A newly developed hospital discharge program for HME providers centers around this machine and teaches how to quantify efficiency and cost savings.

Strengthening Relationships and the Quality of Care

Homecare profits remain squeezed by reimbursement cuts; yet, providers refuse to sacrifice the quality of patient care. They continue to do what is in the best interest of the patients, but how much further can homecare providers bend? We developed a program to help enhance patient care at discharge, while streamlining operations, simplifying logistics and, ultimately, saving the dealer money.

The Approach

1 Educational materials provide simple instructions for using the equipment at the time of discharge

Ensuring that the patient has adequate knowledge on how they can maintain their oxygen levels while they adjust to their at-home responsibilities. By letting the patient go home and settle in with their single-source portable oxygen concentrator, homecare companies can schedule their home set-up appointments during normal business hours and can leverage their current delivery routes, leading to significant overhead savings.

2 In-home visits are planned with more advanced notice.

A single-source oxygen concentrator can reduce same-day in-home visits and allow the homecare company to avoid after-hours, weekend and inclement weather visits. This allows the homecare company to better manage resources and route planning.

3 Patient education is furthered during a scheduled home setup

Where and when a patient and/or a caregiver will have had time to formulate questions and better discuss how the product works, as well as troubleshoot any issues. Focus can be on helping the patient understand their disease state and explaining to them the importance of ambulation and following the treatment schedule recommended by the doctor. This could lead to better patient compliance and better patient outcomes, and should increase the provider’s referrals.

4 A homecare company has the potential

to generate rental or even cash sales opportunities if the patient decides to continue using the device that was provided at the time of discharge. Opportunities for sale of additional accessories or even a second portable oxygen concentrator may be presented.

What to Request from the Sales Force

In selecting a product to provide, homecare companies should work closely with their manufacturer’s product representatives to select the proper single-source portable oxygen concentrator for their fleet.

The more tools you have to work with, the better chance you have of gaining a referral. We developed a simple toolkit that will help the homecare provider communicate the benefits to the patient and also drive referrals by highlighting:

Patient quality-of-life benefits:

A single-source oxygen system provides each patient with total freedom and flexibility to do as they want, when they want, by offering both pulse dose and continuous flow. The machine must be able to support all conditions, so selecting the proper machine is very important.
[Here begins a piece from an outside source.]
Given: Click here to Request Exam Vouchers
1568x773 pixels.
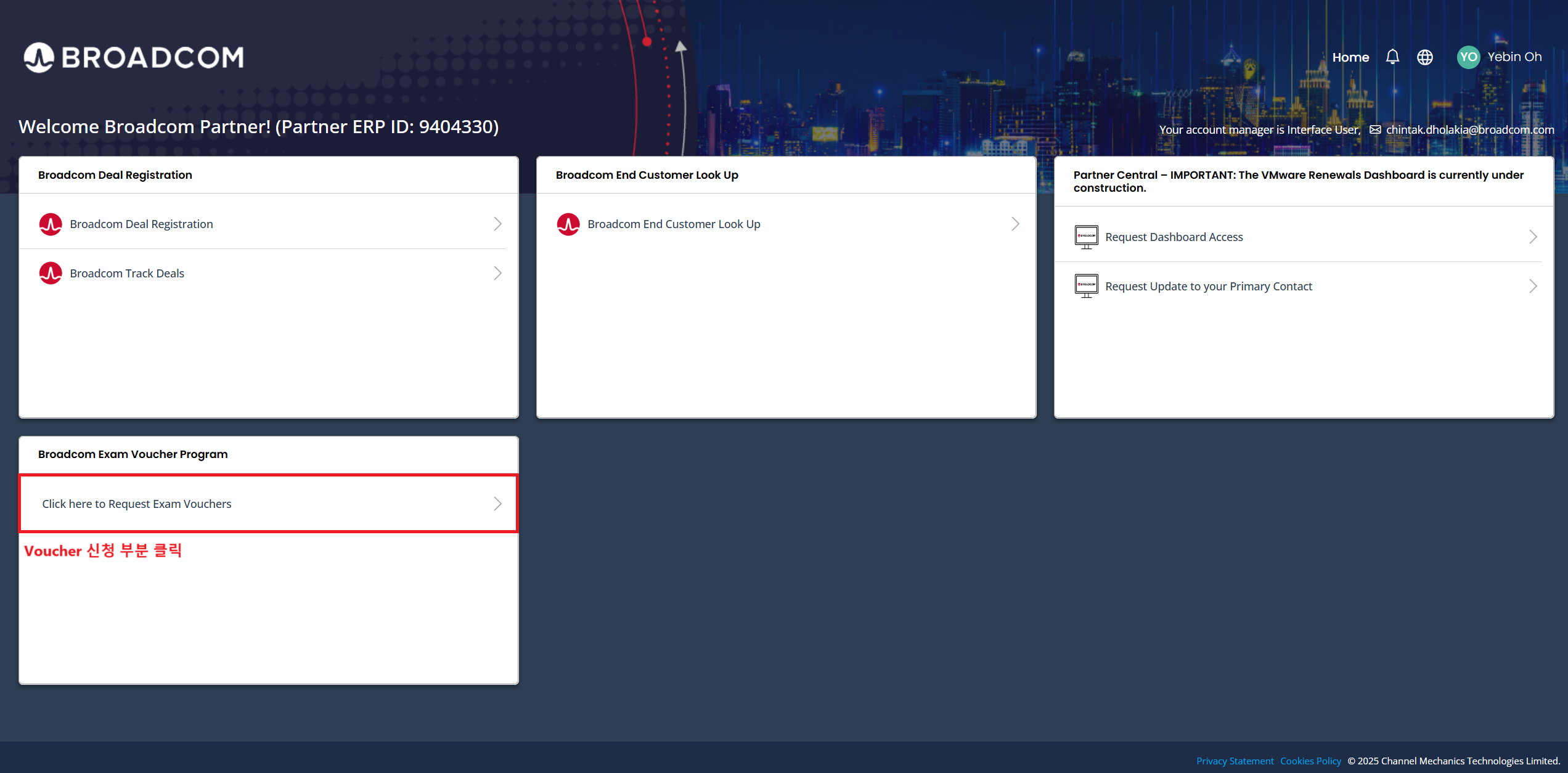Looking at the screenshot, I should [137, 504].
Operational benefits to the homecare provider:

The manufacturer’s sales force can help train referral sources on the clinical benefits of using POCs upon discharge to help sell to their referral sources. Manufacturers know the products inside and out and can be available to help the homecare provider grow their business and provide the best patient care available.

Training guides:

Use the manufacturer’s sales force to work with local clinics and hospitals to properly train patients on the use of the equipment. Partnering with the right manufacturer will provide the homecare company with resources that will properly train and prepare their sales force for important discussions with clinicians.

Conclusion

Focusing on this important segment of the oxygen population, partnering with the right manufacturer, and selecting the right single-source oxygen solution will enable the homecare company to continue to provide exemplary care to patients during their critical time of need, improve referral sources and patient outcomes, and also improve operational efficiency and profitability.